2.4. Determination of total phenolic compounds (TPC)
The Folin–Ciocalteu method was used in order to determine the TPC of extracts according to the method of Slinkard and Singleton (1977) and the amount of phenolic compounds was reported as mg gallic acid equivalent per 100 g of dry pistachio green powder (mg GAE/100 gdw).
2.5. Antioxidant activity assessments
2.5.1. DPPH˙ assay
DPPH radical scavenging activity was determined according to the method of Hatano, Kagawa, Yasuhara, and Okuda (1988). The radical scavenging activity (RSA) of the extract was determined according to formula reported by Abolhasani et al., 2018. An IC50 factor was used to evaluate the antioxidant activity.
2.5.2. ABTS˙+ assay
The ABTS radical cation test was performed in accordance with the method of Re et al. (1999). The radical activity of the extract was determined according to the method of Lee, Lee, Gal, Moon, and Park (2006).
2.5.3. FRAP assay
The FRAP test was performed in accordance with Benzie and Strain (1996). The antioxidant power expressed as the concentration of antioxidants having a ferric reducing ability equivalent to that of 1 μM FeSO4.

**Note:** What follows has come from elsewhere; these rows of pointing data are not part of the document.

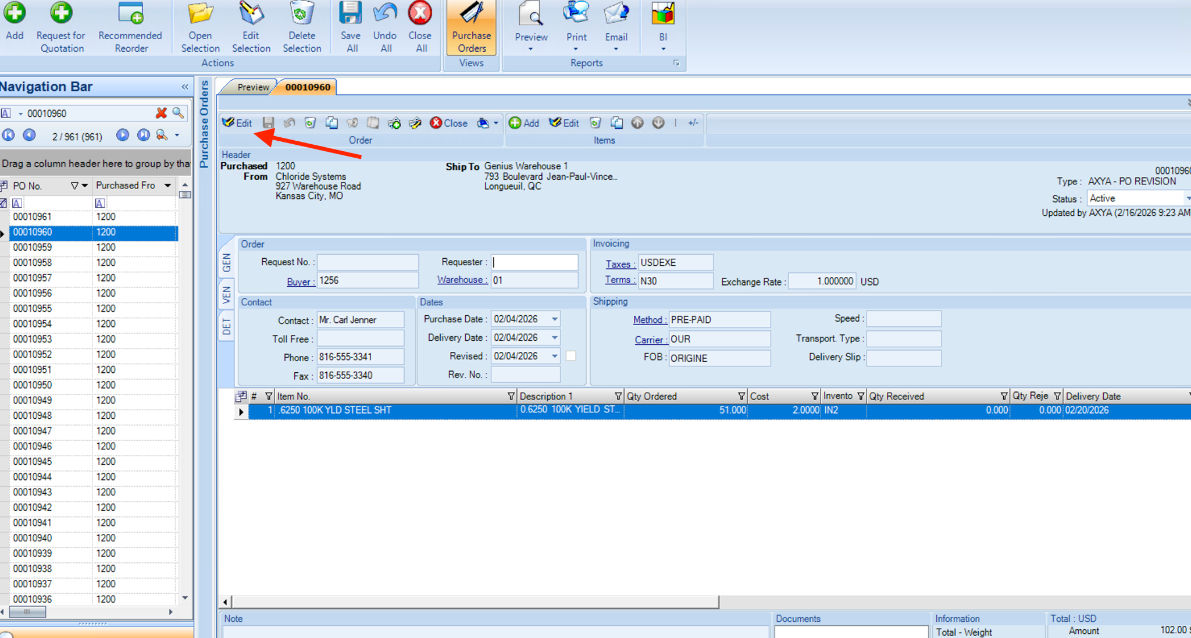Switch to the Preview tab
This screenshot has height=638, width=1191.
click(252, 87)
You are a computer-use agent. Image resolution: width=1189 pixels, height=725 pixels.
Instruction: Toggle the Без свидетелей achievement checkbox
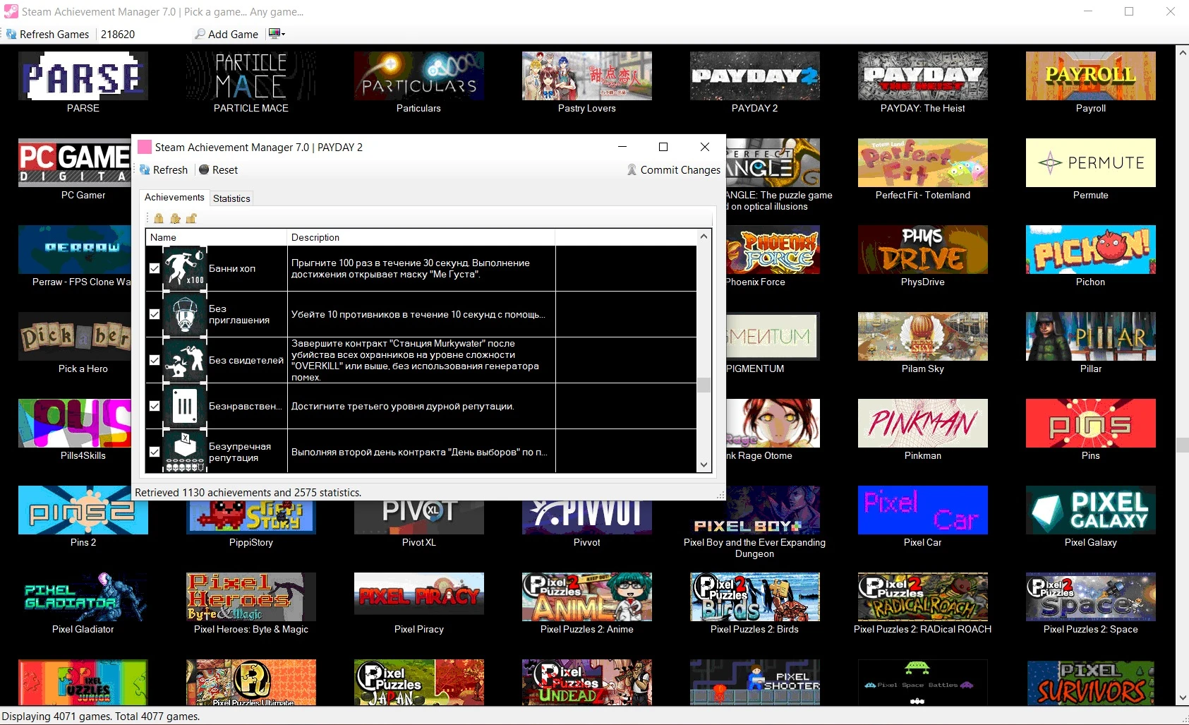(155, 360)
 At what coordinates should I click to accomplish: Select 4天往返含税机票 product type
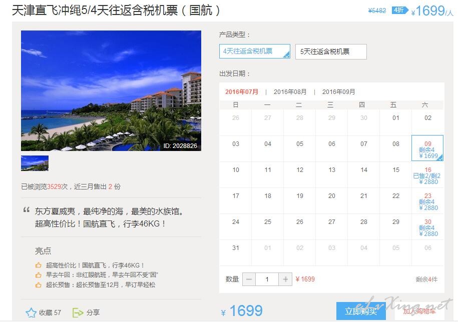pos(255,52)
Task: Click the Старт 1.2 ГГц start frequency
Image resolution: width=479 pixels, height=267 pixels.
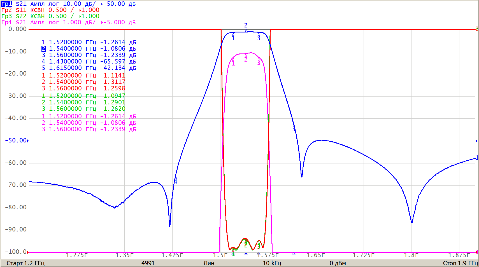Action: click(25, 263)
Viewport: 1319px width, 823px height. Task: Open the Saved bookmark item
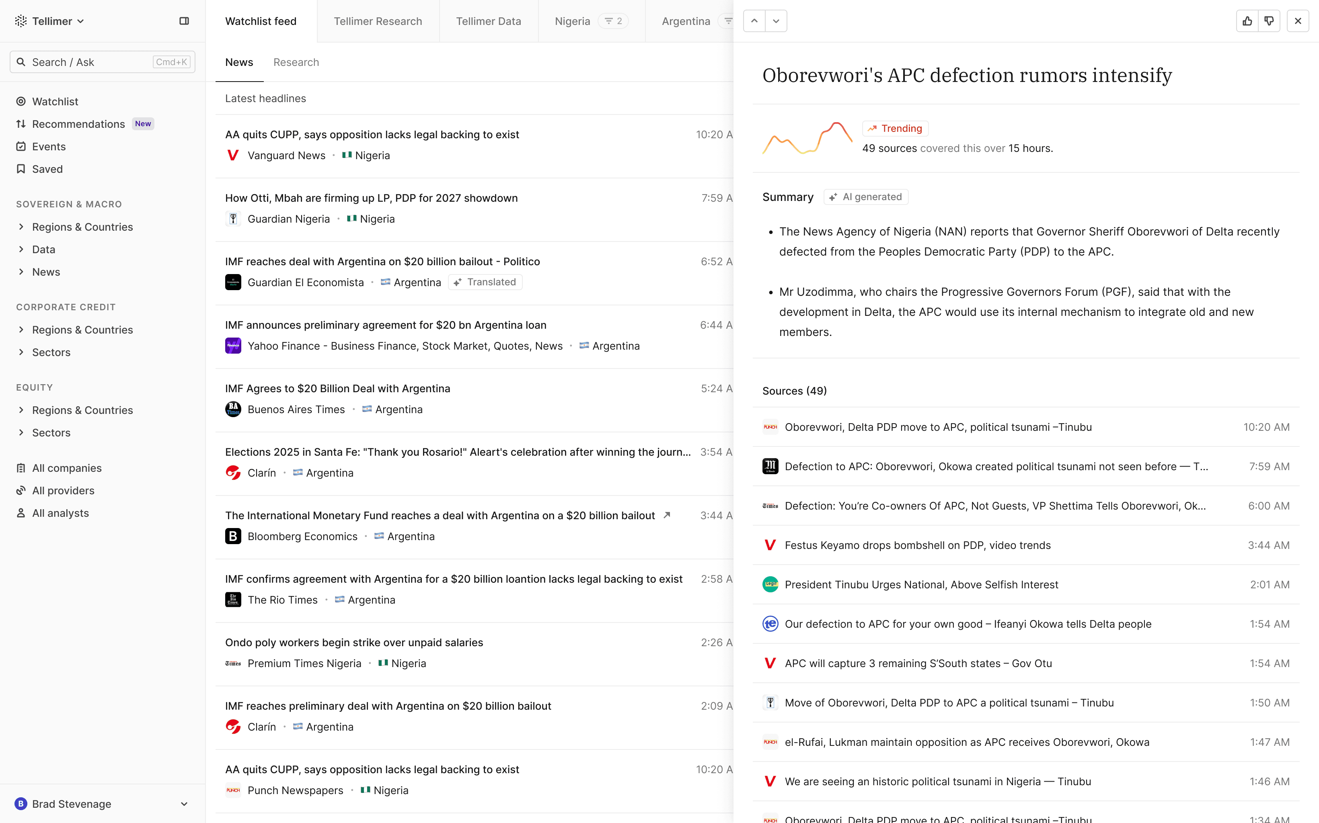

2.6. Separation and determination of the phenolic compounds of PGH extract using HPLC/DAD
Separation and determination of the phenolic compounds of extracts were done by using the Azura (Knauer, Berlin, Germany) HPLC device equipped with UV‐Vis photodiode array detector (DAD 2. one langmuir, Knauer), LC pump (P 6.1L), and a Prodigy reverse phase column (250 × 4.6 mm, particle size 5 μm, Phenomenex, USA) at a wavelength of 700–190 nm according to the method of Barreca et al. (2016). The retention times of the standard compounds were compared with those of the PGH extracted compounds in order to identify phenolic compounds. The amounts of separated phenolic compounds were determined by the external standard method. Each experiment was performed in triplicates.
2.7. Statistical analysis
All tests were done in triplicates, and the mean ± SD (M ± SD) of the data were reported. LSD test was used to evaluate the presence of significant differences at 95% confidence level. For this purpose, statistical analysis was accomplished using SAS 9 software and drawing the related charts using Excel 2013 software.
3. RESULTS AND DISCUSSION
3.1. Effect of different enzyme concentrations on extraction of phenolic compounds
Optimization of the concentration of pectinase, cellulase, and tannase enzymes was done with regard to the optimum conditions of each enzyme (Table 1). For this purpose, other factors such as solid/liquid ratio (1:100 mg/ml), time (3 h), and particle size (0.4–0.595 mm) were kept constant, and the concentrations of pectinase, cellulase, and tannase over the ranges of (0, 1.9, 3.8, and 7.6 U/ml), (0, 1.25, 2.5, and 5 U/ml), and (0, 1.0, 0.2, and 4 U/g), respectively, were optimized.
3.1.1. Pectinase
The effect of various concentrations of pectinase on the extraction yield of PGHs’ phenolic compounds showed that pectinase was very effective in extracting these compounds such that, there was an increase in the amount of extraction of phenolic compounds by 42% compared to the control sample by adding 3.8 U/ml of pectinase. Adding more enzyme (>3.8 U/ml), the extraction yield increased only 5%. Because of economic issues, we selected it as an optimum enzyme concentration. Increased extraction yield of bioactive compounds from various sources like pectinase and cellulose has been reported (Choudhari & Ananthanarayan, 2007; Dzogbefia, Ofosu, & Oldham, 2008; Wilkins, Widmer, Grohmann, & Cameron, 2007). Fernández et al. (2015) showed a 2.5‐fold increase in the extraction yield of phenolic compounds from the skin and seed of grapes by using pectinase in comparison with the control. The results indicated no significant difference between the 1% and 5% concentrations of enzyme to substrate ratio, but this difference was significant in the 10% concentration of enzyme to substrate ratio. In contrary, Chamorro, Viveros, Alvarez, Vega, and Brenes (2012) showed that pectinase had no significant effect on the extraction yield of phenolic compounds from grapes’ pomace and seed.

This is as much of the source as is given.